▶ [DATA EXCERPTS]

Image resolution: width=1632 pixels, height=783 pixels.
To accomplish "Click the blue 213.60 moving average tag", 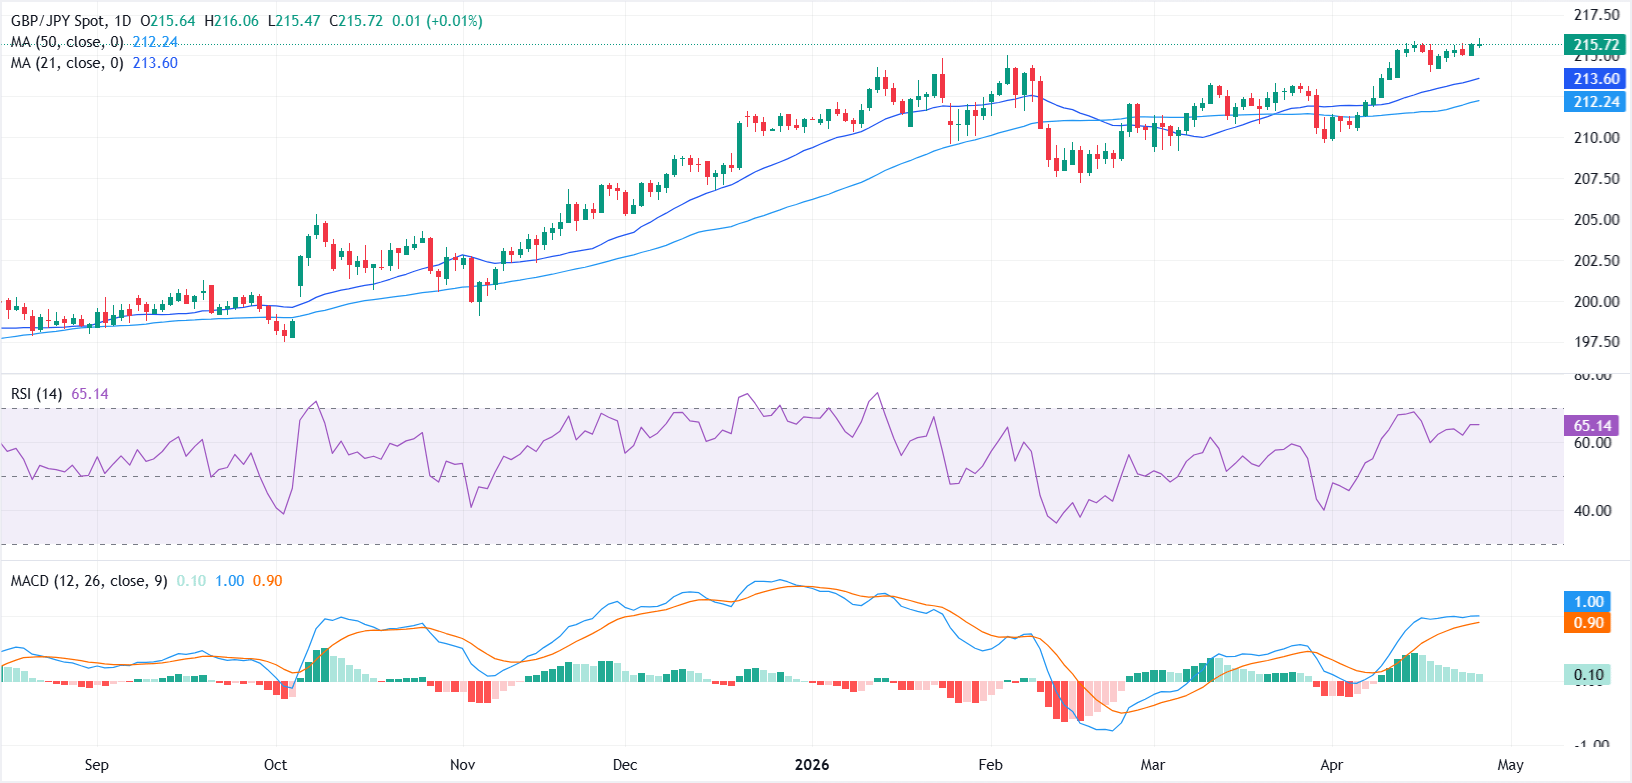I will [1595, 79].
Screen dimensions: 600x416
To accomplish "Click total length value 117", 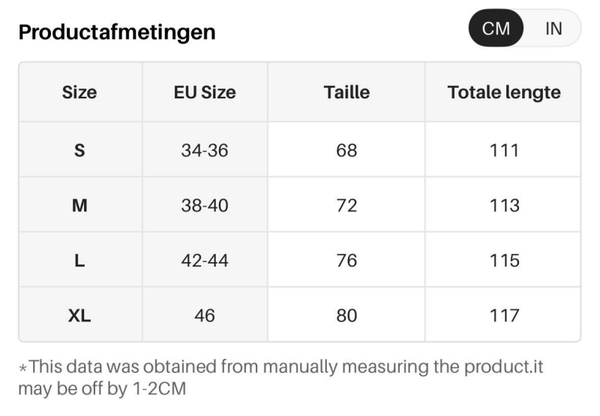I will [504, 315].
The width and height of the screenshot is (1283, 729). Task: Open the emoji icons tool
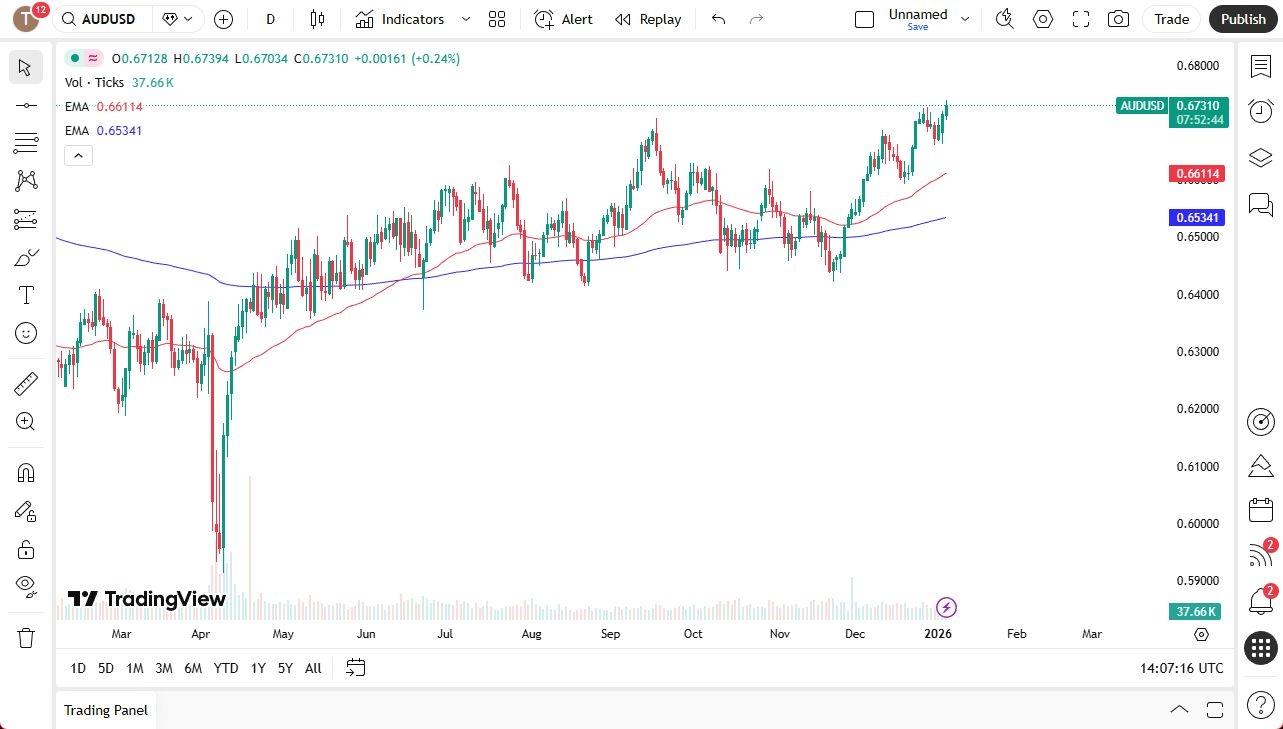pyautogui.click(x=26, y=333)

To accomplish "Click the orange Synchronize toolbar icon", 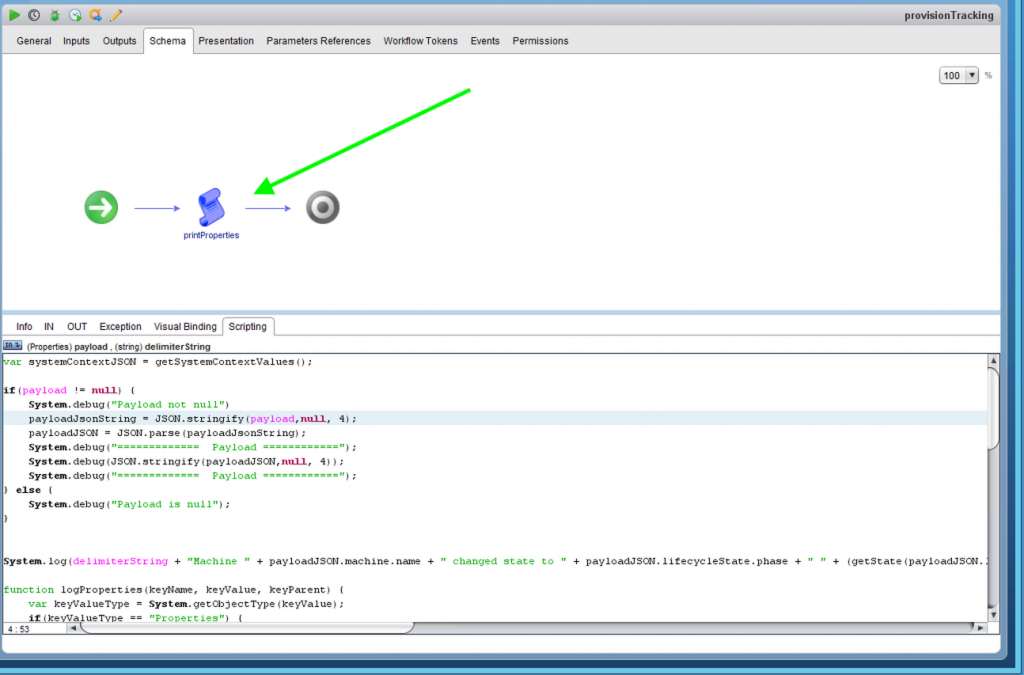I will pyautogui.click(x=95, y=15).
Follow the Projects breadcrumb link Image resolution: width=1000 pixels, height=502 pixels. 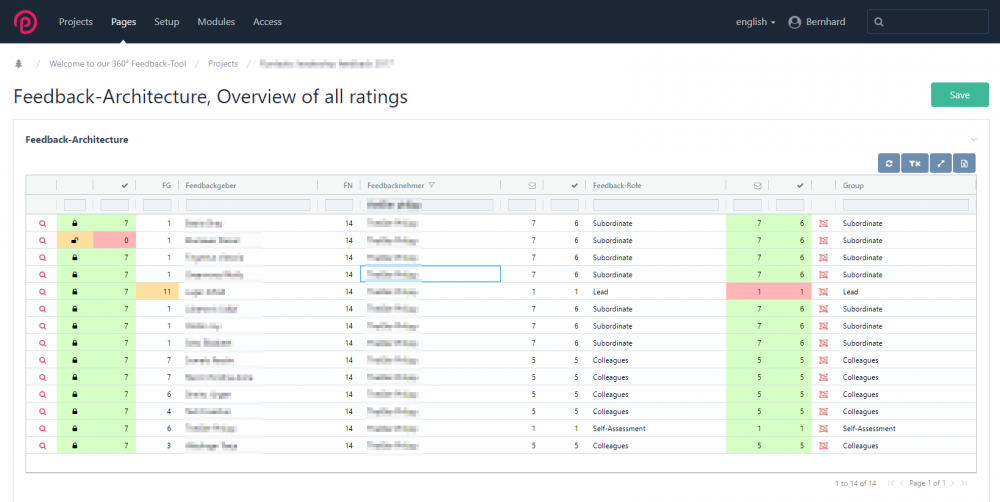click(x=223, y=64)
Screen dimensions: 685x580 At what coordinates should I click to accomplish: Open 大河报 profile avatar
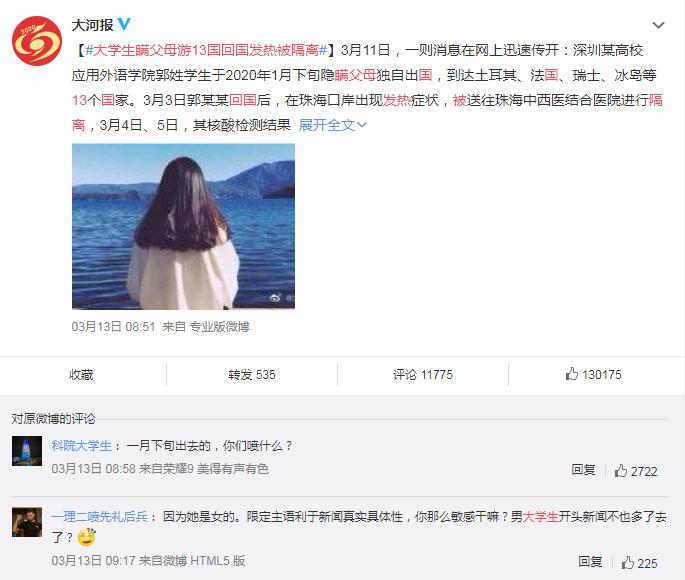pyautogui.click(x=37, y=41)
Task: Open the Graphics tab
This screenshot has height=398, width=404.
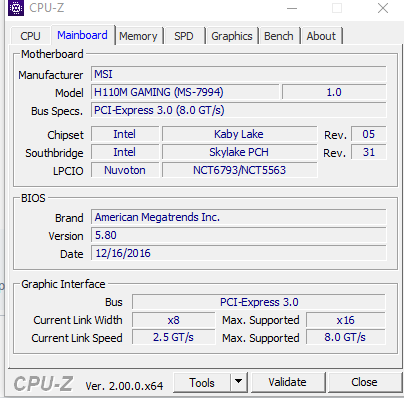Action: 232,36
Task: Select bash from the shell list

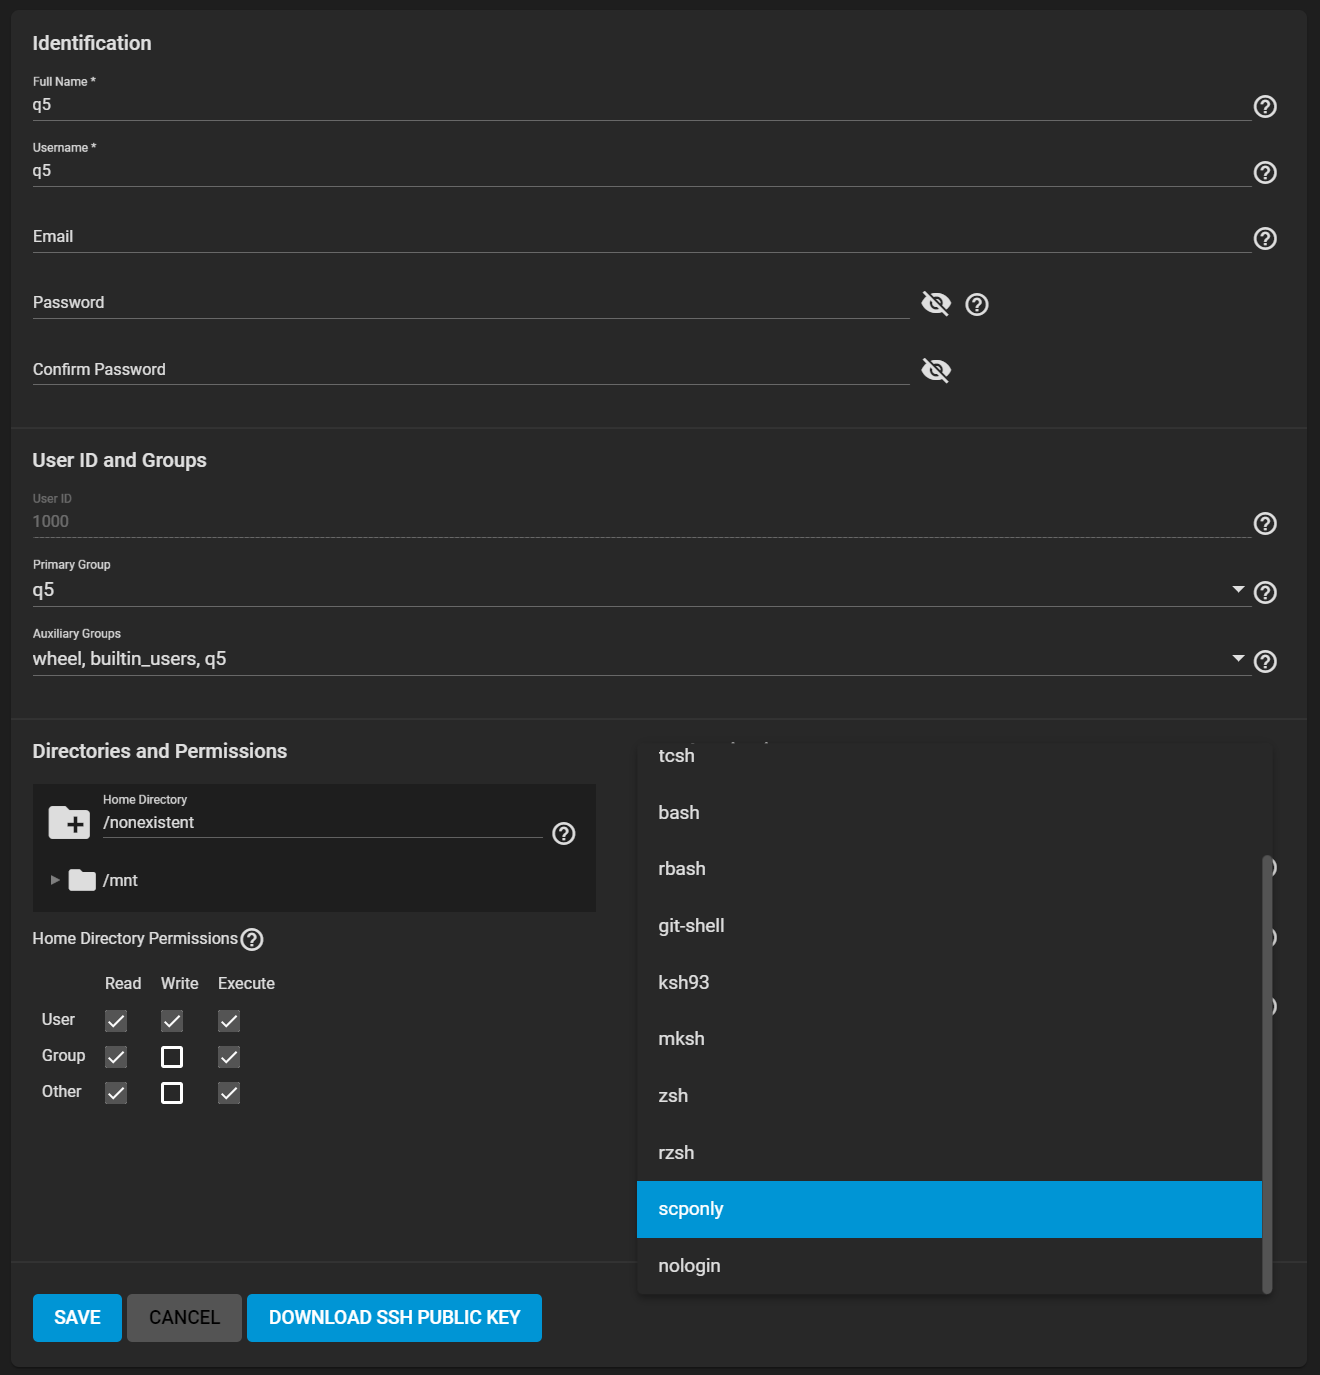Action: (679, 813)
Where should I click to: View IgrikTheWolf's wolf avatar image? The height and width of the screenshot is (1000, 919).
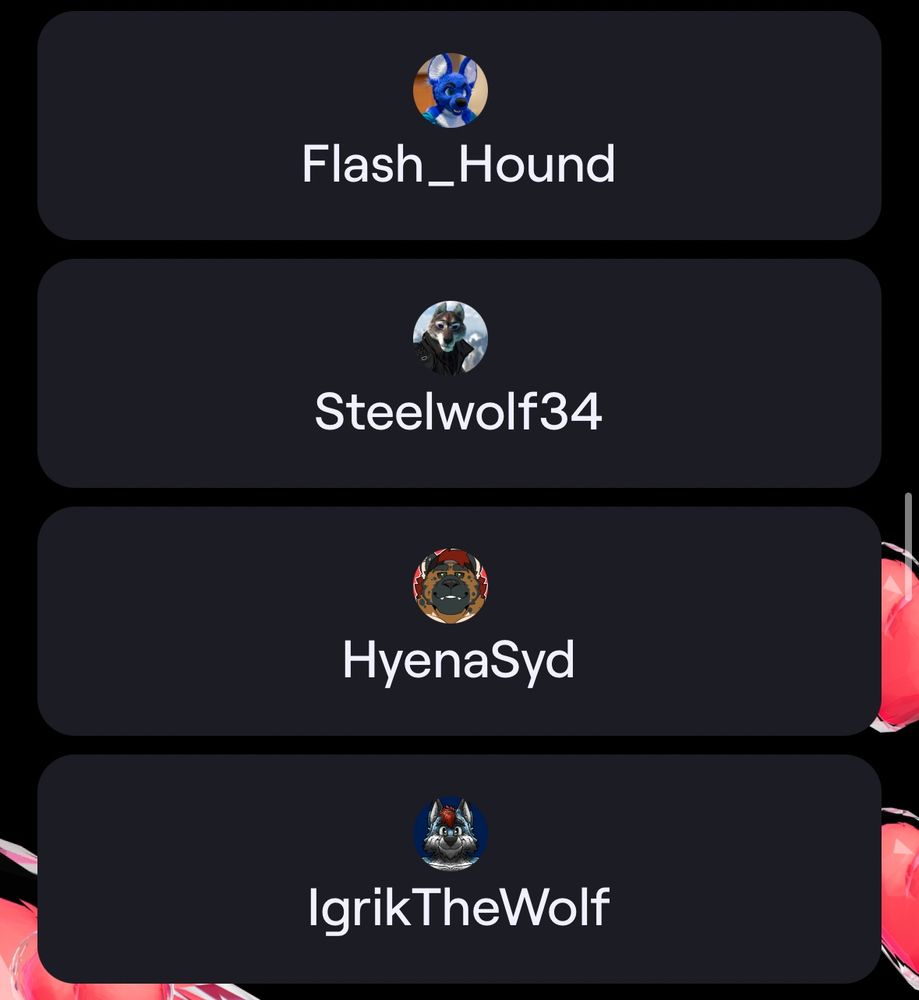point(450,834)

▶ [WORK TO COMPLETE] No pictures belong in the answer. It must repeat exactly the lines from the line with "Where should I" through the final line of the records.

▶ [ANSWER BELOW]
Where should I click to: View IgrikTheWolf's wolf avatar image? The height and width of the screenshot is (1000, 919).
point(450,834)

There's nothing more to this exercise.